Everything in the listing below from the line containing "You are a computer-use" through the line containing "Instruction: Open the FORUM menu item" must be repeated exactly; the remaining lines are not wanted.

**DATA RECORDS**
# # # #
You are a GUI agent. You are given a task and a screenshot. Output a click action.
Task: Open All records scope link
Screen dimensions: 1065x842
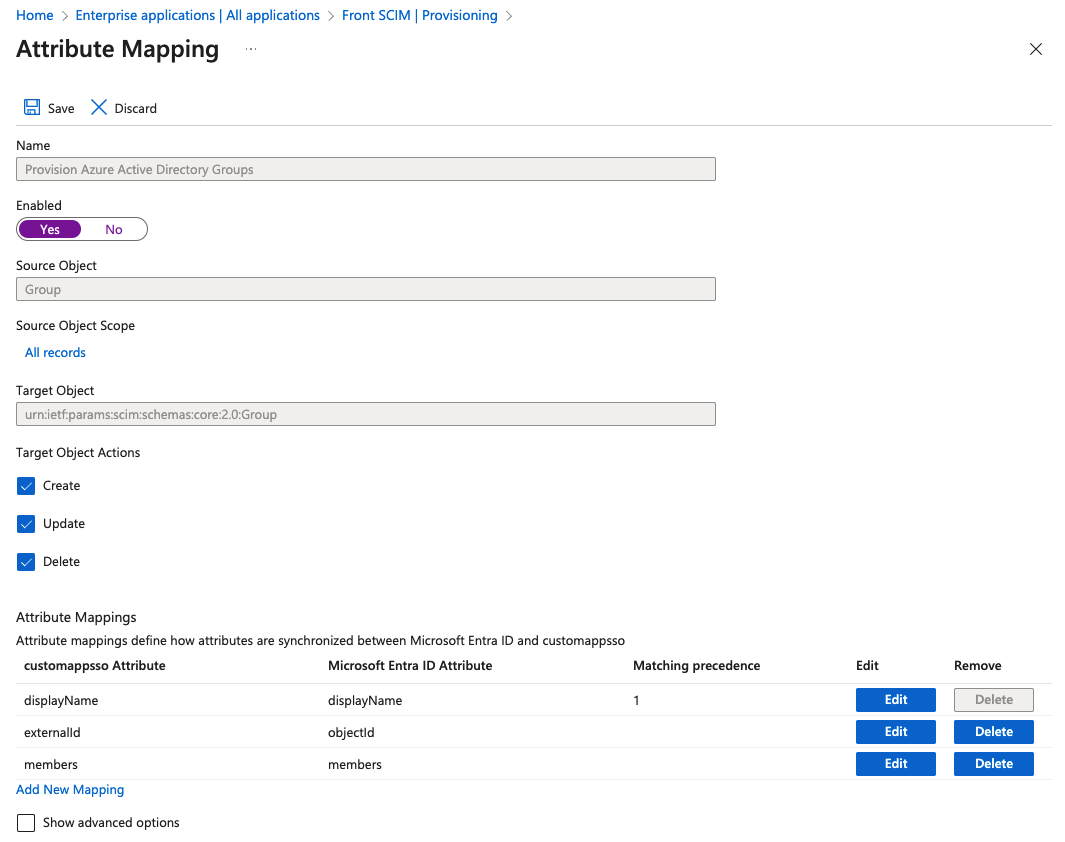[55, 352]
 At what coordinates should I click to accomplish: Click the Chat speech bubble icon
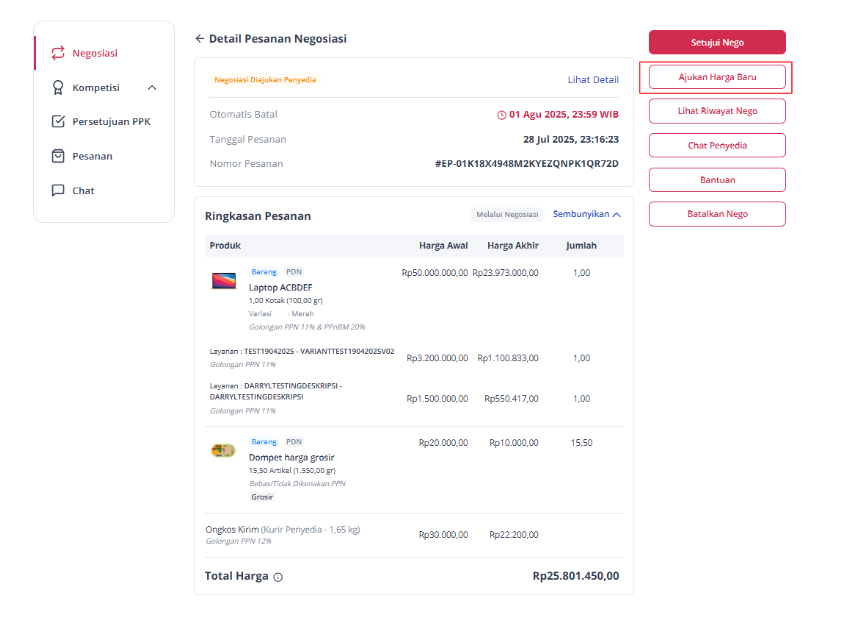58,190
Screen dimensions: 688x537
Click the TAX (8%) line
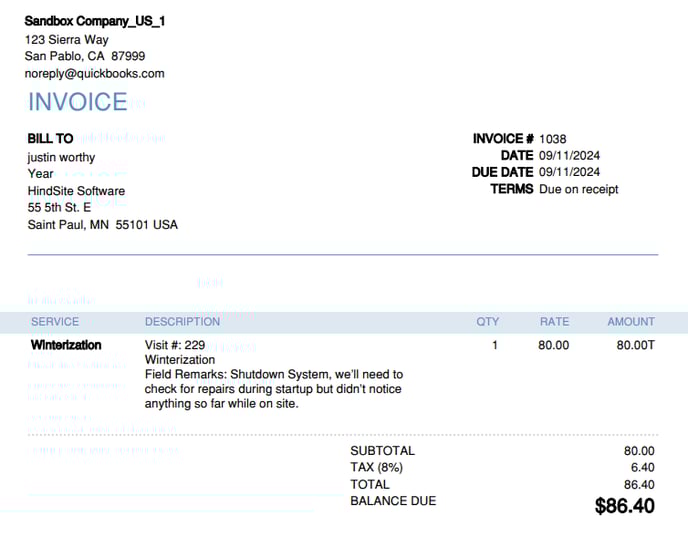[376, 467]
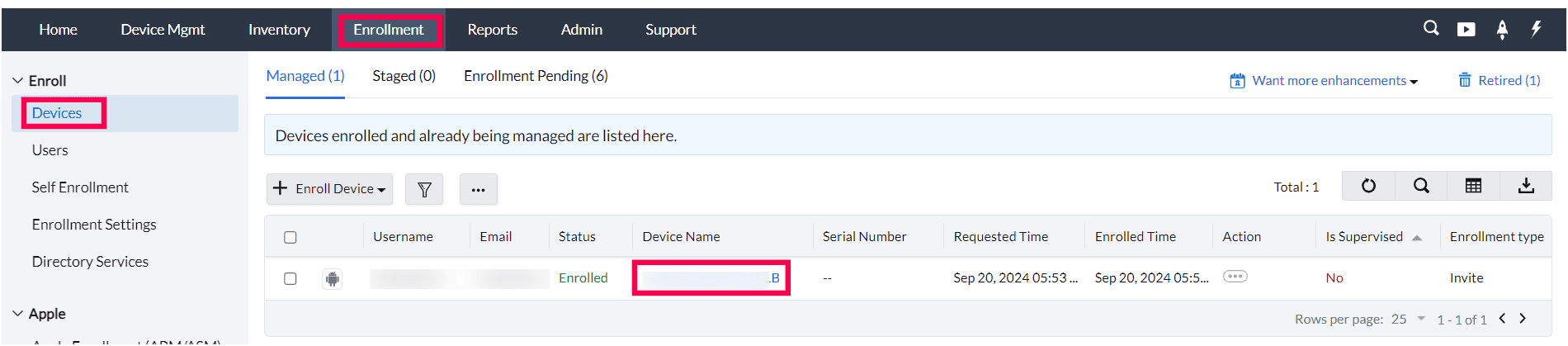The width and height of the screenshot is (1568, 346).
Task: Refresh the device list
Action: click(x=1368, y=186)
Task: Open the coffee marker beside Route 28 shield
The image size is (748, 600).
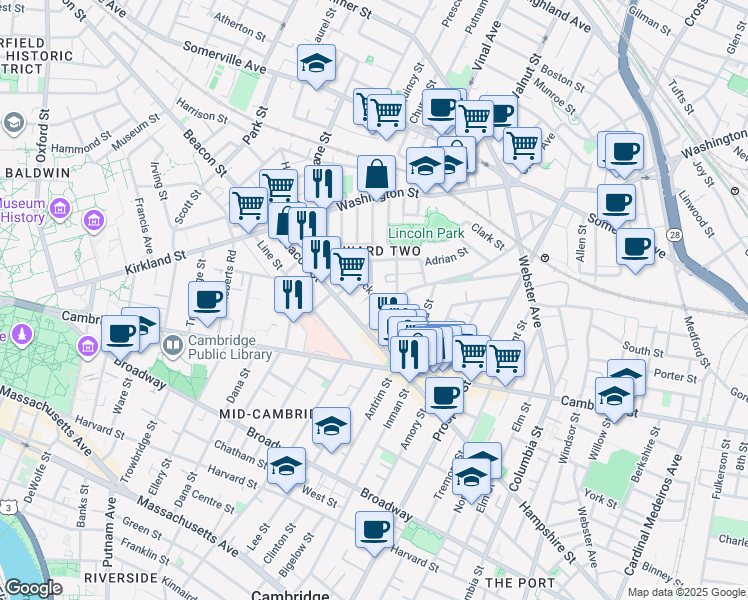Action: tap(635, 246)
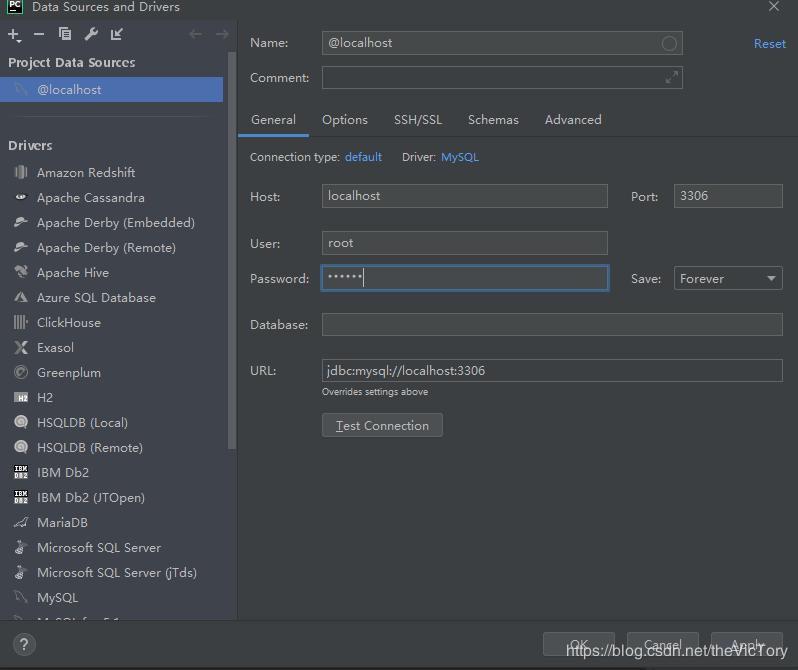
# # # #
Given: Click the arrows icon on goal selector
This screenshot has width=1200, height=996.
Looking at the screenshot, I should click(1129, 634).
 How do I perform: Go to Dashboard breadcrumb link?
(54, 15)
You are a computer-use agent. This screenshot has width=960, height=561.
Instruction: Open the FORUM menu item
# # # #
**YOUR RESPONSE**
You are a computer-use agent. This screenshot has width=960, height=561.
Instruction: Open the FORUM menu item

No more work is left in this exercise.